▶ _PASSAGE FOR REVIEW_
Tag-Archive for » endangered species act «

March 12th, 2009 | Author: sarcozona

I haven’t updated my series on the plants we’ve lost for a few weeks, but I’m back!  Cryosophila williamsii, also known as the Root-Spine Palm or the Lago Yojoa Palm, is a Honduran palm considered extinct in the wild.  Like Corypha taliera, the Fairchild Tropical Botanic Garden’s Center for Tropical Plan Conservation cares for the last living members of this species.  There may still be a small population or two near Lake Yojoa in Honduras, but even though they are (were?) within a forest preserve, there is little actual protection and deforestation and harvesting of palm hearts for medicinal purposes continues unabated.

Cryosophilia williamsii

Cryosophilia williamsii

Some of this palm’s close relatives are pollinated by beetles and it is thought that C. williamsii is too. I wonder what will happen to the beetle species that depend on this plant?

While the future for this palm does not look bright, there is good news for endangered species in the US. Shortly before leaving office, Bush gutted the Endangered Species Act.  Obama restored it last week!  Let him know that he’s moving in the right direction on the environment.

December 16th, 2008 | Author: sarcozona

The Washington Post reported yesterday that politics rather than science guided decisions about threatened and endangered species and habitats under Bush and his appointees:

investigators found that she had tampered with scientific evidence, improperly removed species and habitats from the endangered-species list, and gave internal documents to oil industry lobbyists and property rights groups.

We’ve known about this sort of thing for awhile, but the WP found that it was much more common than previously believed.

It’s absolutely horrible that scientific evidence and reports were tampered with here and across the board by the Bush administration.  Luckily, we won’t have to worry about that at all anymore at the Department of the Interior, though!  The Bush administration just changed the rules:

Under the Endangered Species Act, the U.S.  Fish and Wildlife Service and the National Marine Fisheries Service provided advice on whether government projects would pose a threat to endangered species. Today’s rule change eliminated this scientific review process, giving full decision on the risk of a project to the Department of the Interior.

That’s right, it doesn’t matter what the scientists say.  Their input is no longer required.  The Endangered Species Act has been officially gutted in the last days of this administration.

▶ _DATA SEGMENT_
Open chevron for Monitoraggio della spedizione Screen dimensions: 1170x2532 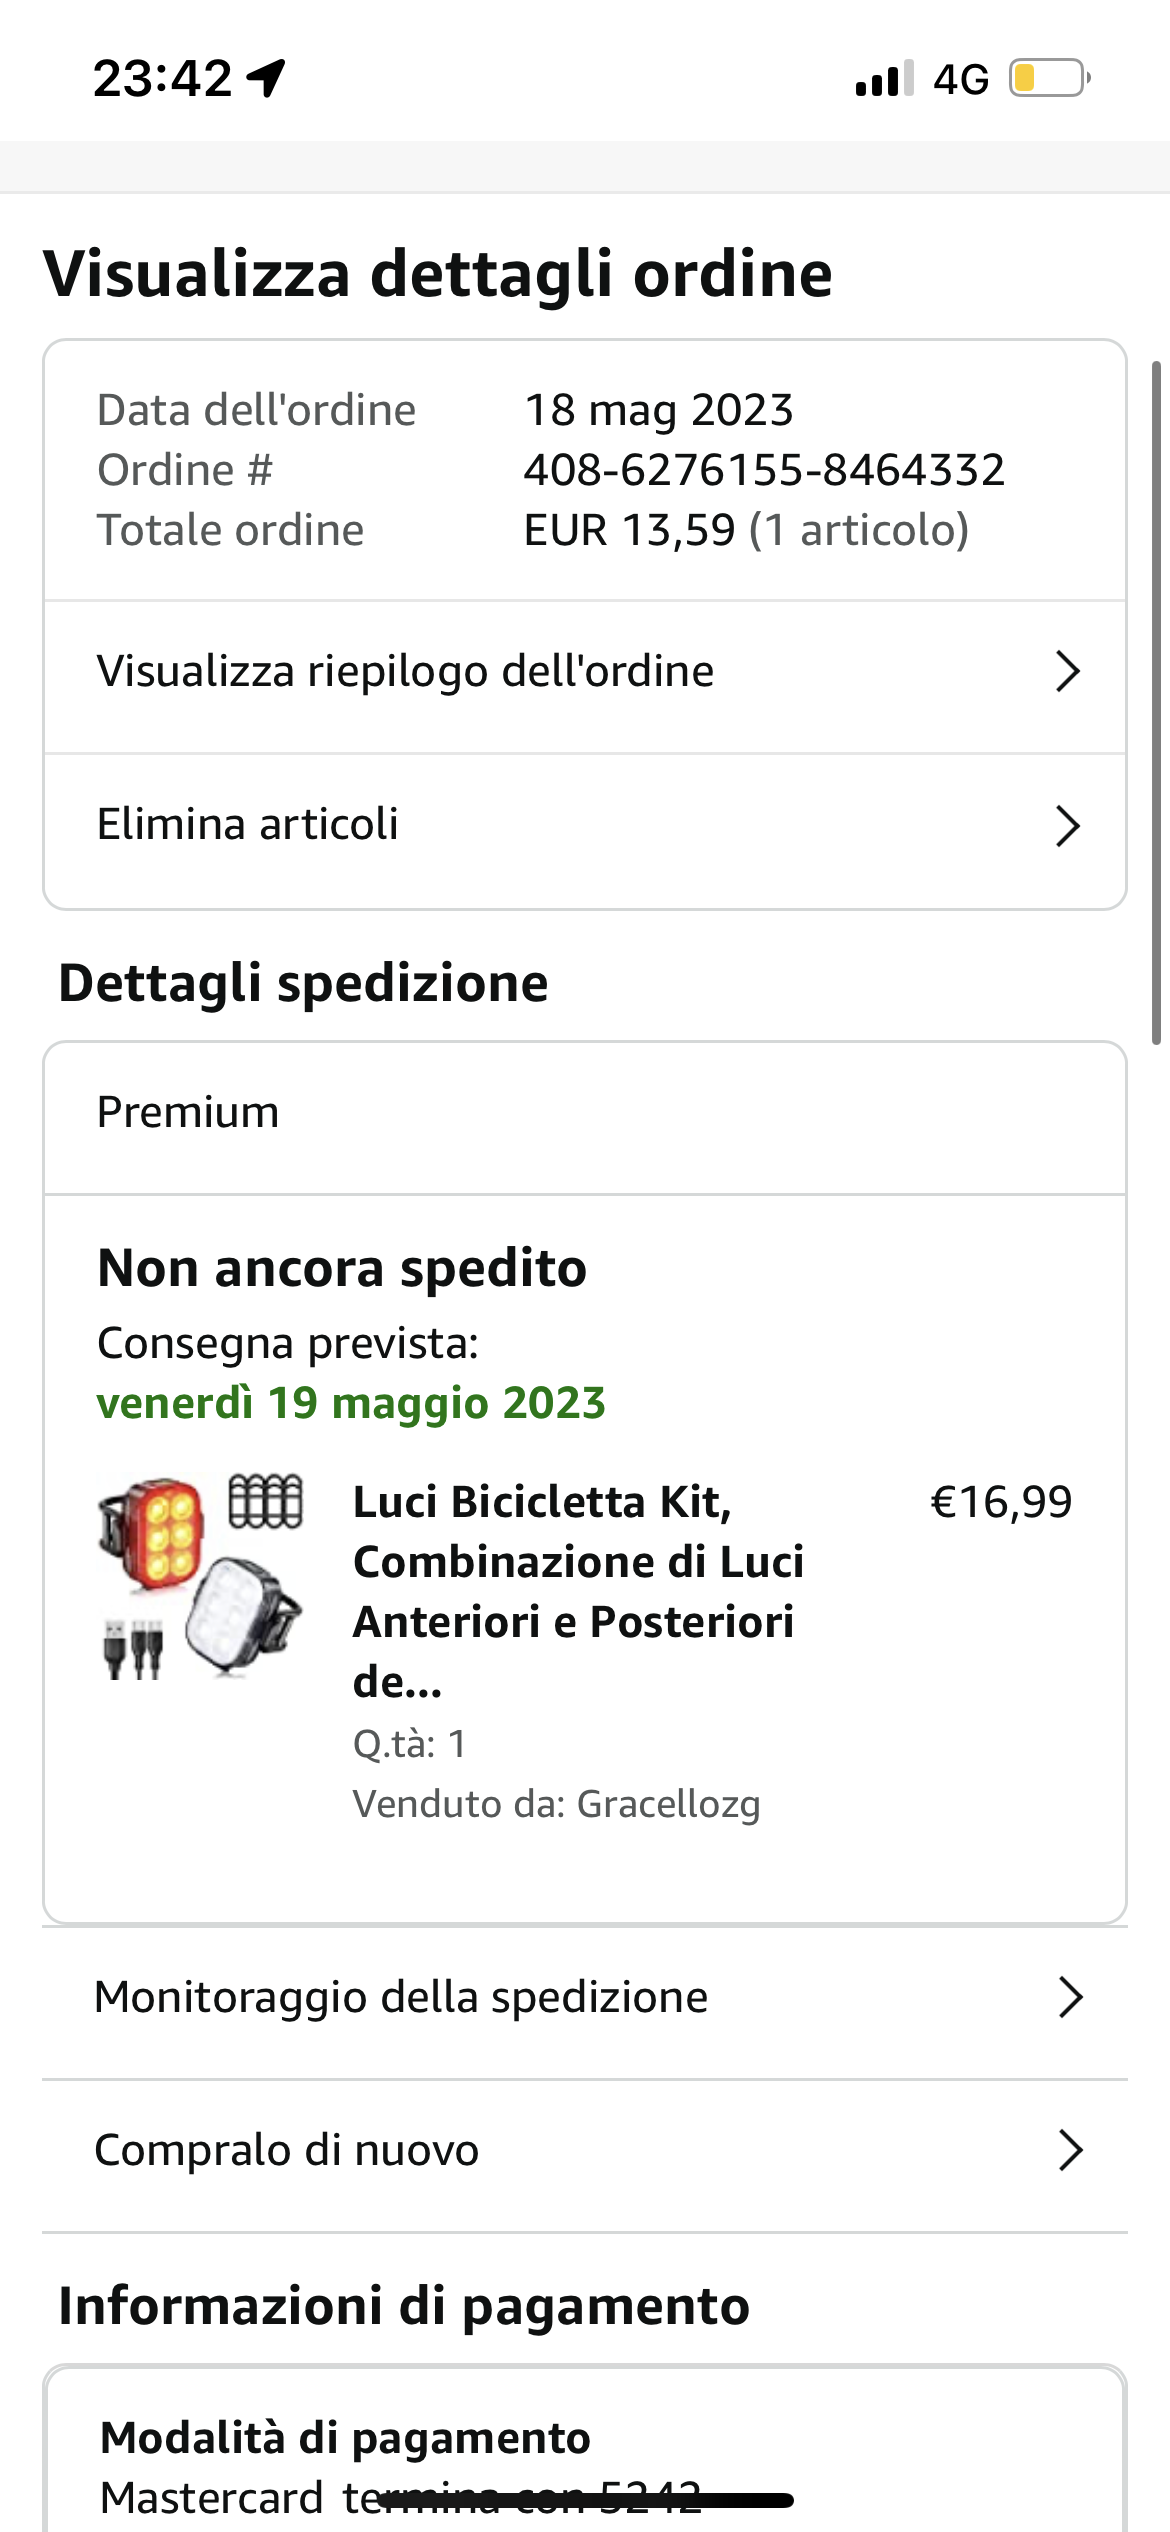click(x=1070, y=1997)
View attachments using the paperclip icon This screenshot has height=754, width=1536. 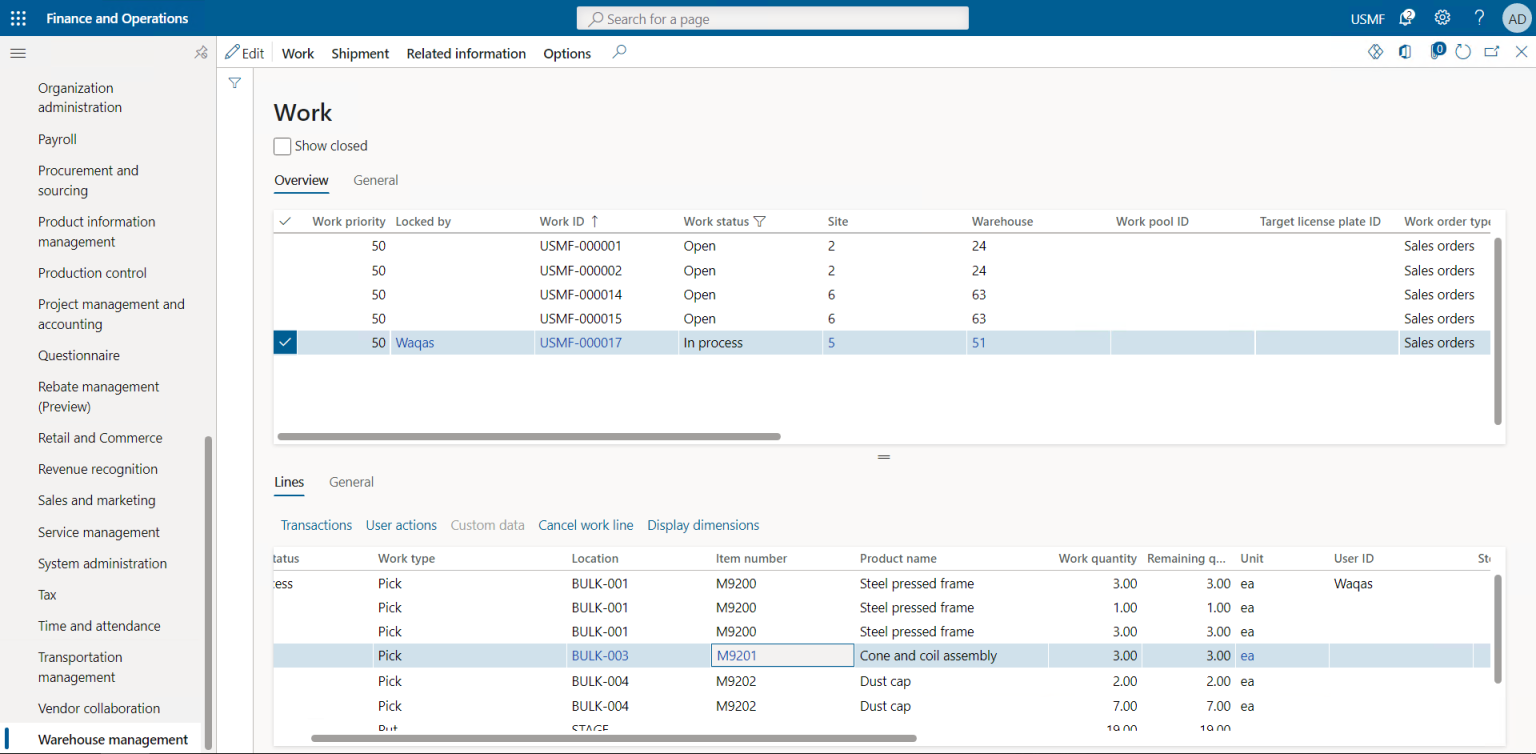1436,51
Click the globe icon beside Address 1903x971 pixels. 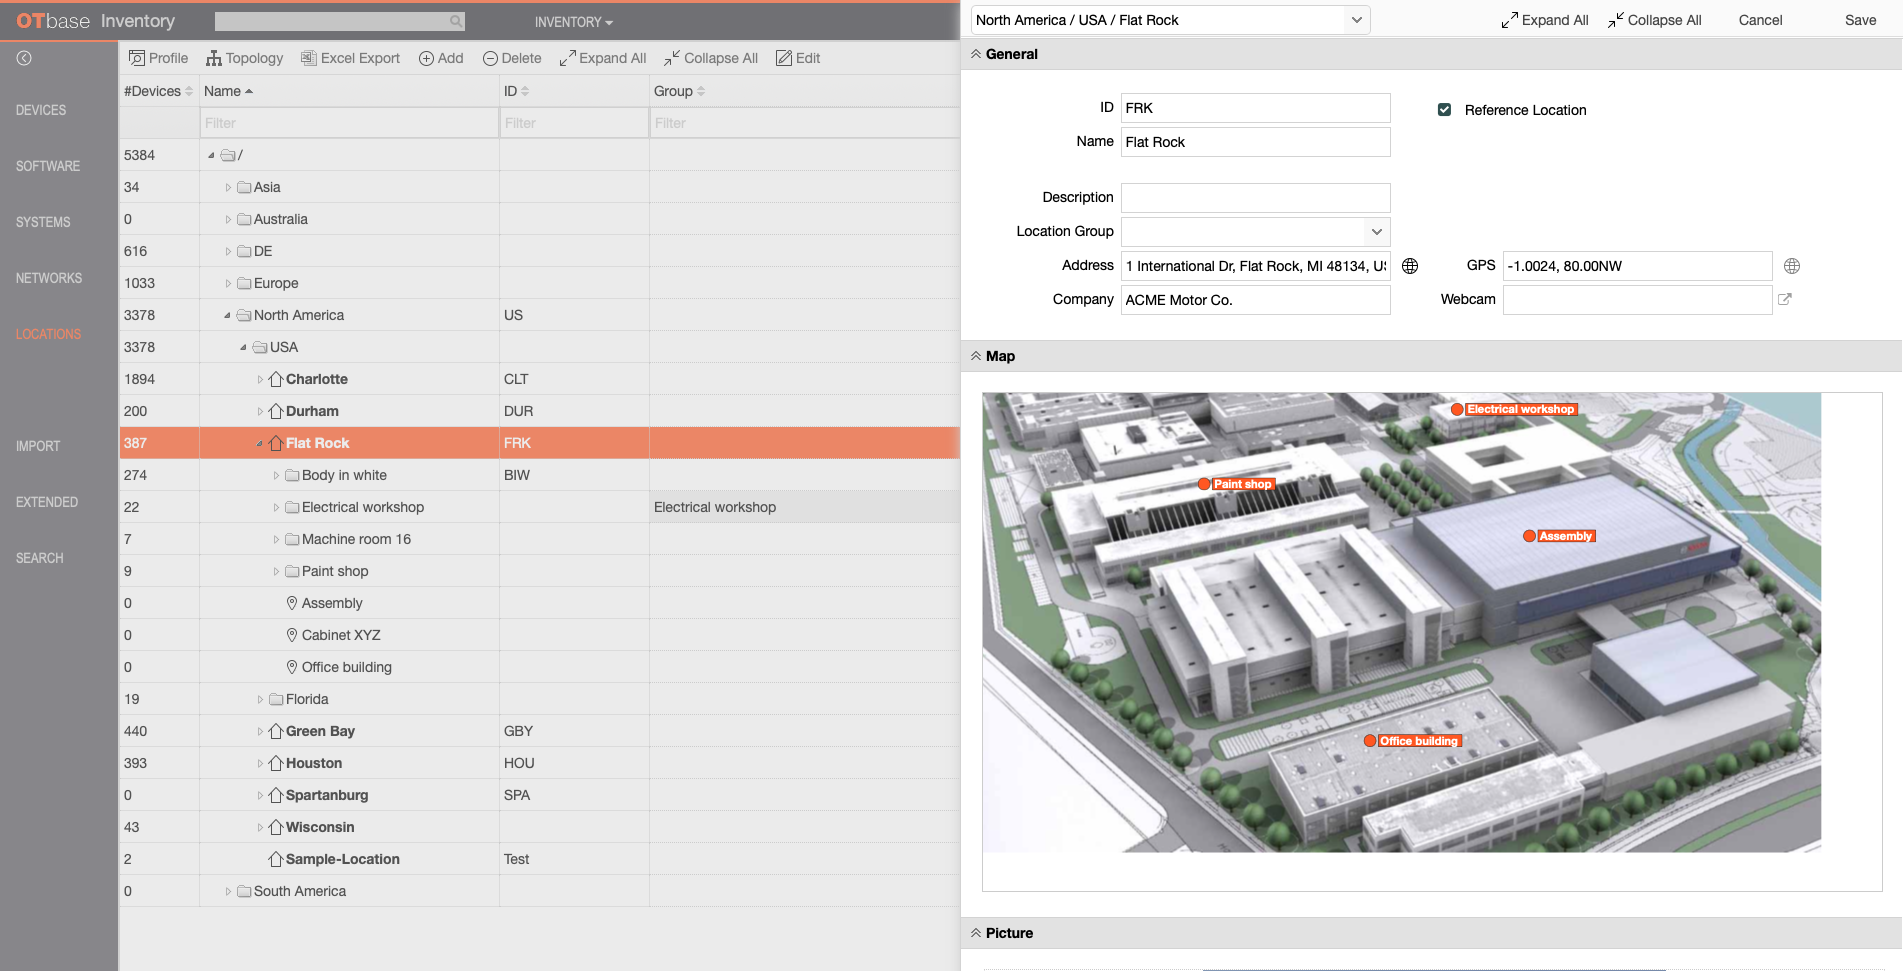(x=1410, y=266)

▶ _SET OF TASKS_
1) Retype the part of the blog posts about endangered species between "Some of this" and "on the environment.", inclusive.
2) In the blog posts about endangered species, what activity besides deforestation continues unabated near Lake Yojoa?
3) Carry on the blog posts about endangered species from their last sentence.

▶ _SOLVED TASKS_
1)
Some of this palm’s close relatives are pollinated by beetles and it is thought that C. williamsii is too. I wonder what will happen to the beetle species that depend on this plant?

While the future for this palm does not look bright, there is good news for endangered species in the US. Shortly before leaving office, Bush gutted the Endangered Species Act.  Obama restored it last week!  Let him know that he’s moving in the right direction on the environment.

2) The harvesting of palm hearts for medicinal purposes.

3)
Why is this important?  Well, even with all our nifty technology, we still depend on the environment and the other organisms in it for our own survival.  Even if the latest sea snail species extinction doesn’t break your heart, you can at least appreciate the fact that the incredible chemical compounds it produced that may have been medically valuable are now gone forever.

And it should make you nervous that scientists worry we’re in the midst of the greatest extinction of all time – even worse than the Permian-Triassic extinction when 96% of all marine species and 70% of terrestrial vertebrates kicked the bucket:

The most troubling figures, however, come not from the total species lost but the rate at which they’re vanishing: 1,000 times faster than usual.

And you should be terrified to learn that that’s probably a huge underestimate:

According to a paper recently published in Nature, modeling errors led scientists to grossly underestimate the survival chances of threatened species.

“The older models could be severely overestimating the time to extinction,” said University of Colorado ecologist and Nature study co-author Brett Melbourne to the Guardian. “Some species could go extinct 100 times sooner than we expect.”

It’s scary and it’s heartbreaking.

Sexton Mountain mariposa lily

Sexton Mountain mariposa lily

This is the Sexton Mountain mariposa lily.  It’s now extinct.  It used to be found on wet rocky slopes in parts of Oregon.  Yes, it’s just a flower and maybe not even a very important one ecologically.  But when you add up all of these small extinctions you get a very big effect.  And doesn’t it make you just a little bit sad that you’ll never see this plant on a hike?

Go! Write your senators and representatives.  Tell them not only to fix the Endangered Species Act, but to make environmental and climate change issues a priority.